By early 2024, the ship had sailed on 12 rescue missions, with the most recent saving 43 people from Egypt, Sudan and Bangladesh.

==Financing==
Salvamento Marítimo Humanitario is a non-profit association and is financed in four ways: annual contributions from its members, one-off anonymous donations from individuals and companies, solidarity events and emergency aid funds from town halls, councils and regional governments.

The Basque Government contributed financially to the purchase and remodeling of the Aita Mari.

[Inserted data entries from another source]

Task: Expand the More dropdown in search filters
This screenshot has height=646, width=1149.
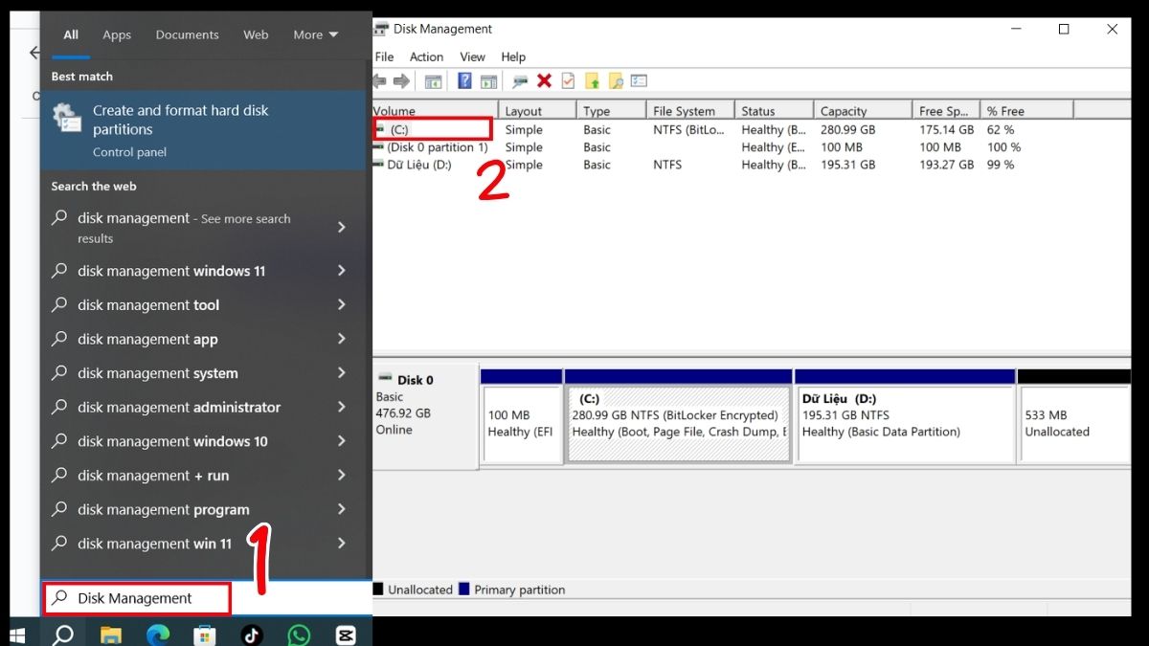Action: [315, 34]
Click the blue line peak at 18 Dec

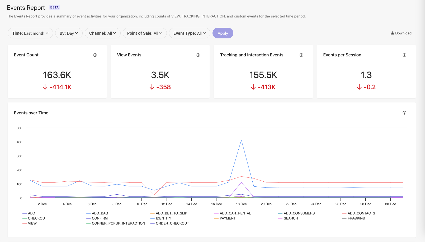[x=241, y=140]
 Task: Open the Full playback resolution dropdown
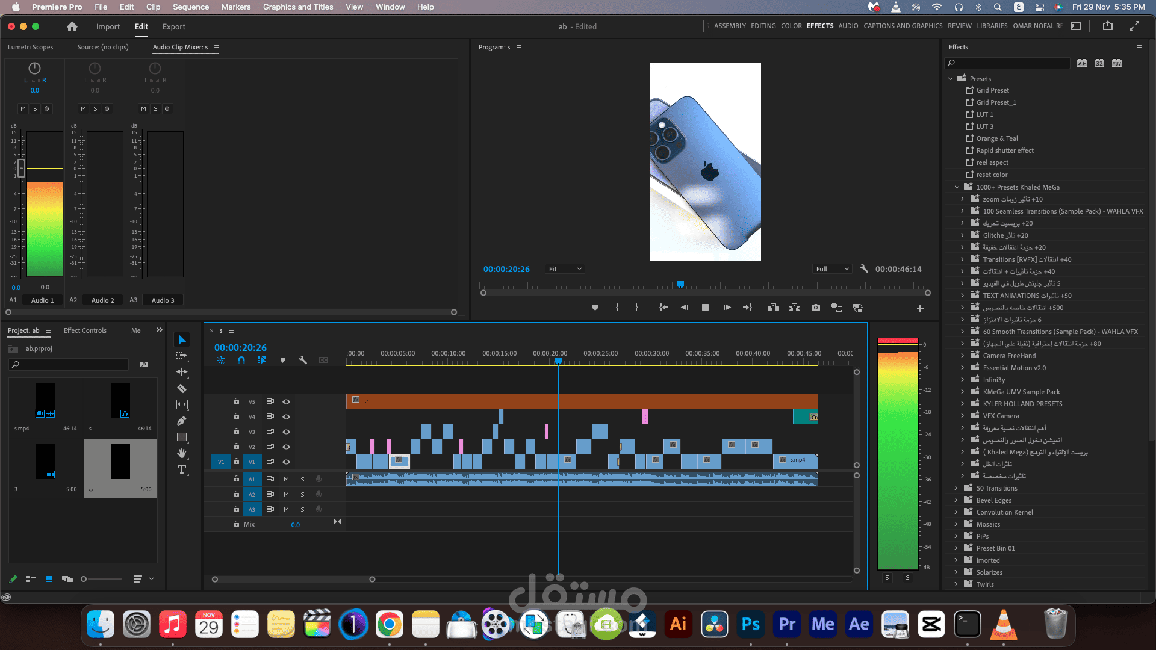[x=832, y=269]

As Jonan Fernández, General Secretary for Human Rights, Coexistence and Cooperation of the Basque Government explained on 7 June 2018 at a press conference in San Sebastián, this ship "will represent the commitment to action and solidarity of Basque society in the midst from a sea of lack of solidarity and injustice".

He underlined in that act that this collaboration is part of his Government's Plan for Coexistence and Human Rights for 2017–2020 because “the actions of a government such as the Basque must try, with all modesty, but with all determination, to join forces in the international arena to defend respect for human rights”.

==Acknowledgments==
In 2016, Salvamento Marítimo Humanitario received the René Cassin Peace and Coexistence Prize awarded each year by the Basque Government.

The same year the organisation was recognized with the solidarity Heart and Passport without Borders award granted by the Gipuzkoa Provincial Council.

In 2017, Salvamento Marítimo Humanitario was awarded the Lion Heart by the Lions Clubs organization.

In 2018, the association received the Solidarity at Sea Award jointly awarded by the Ruiz-Gálvez law firm and the Spanish Maritime Institute (Instituto Marítimo Español).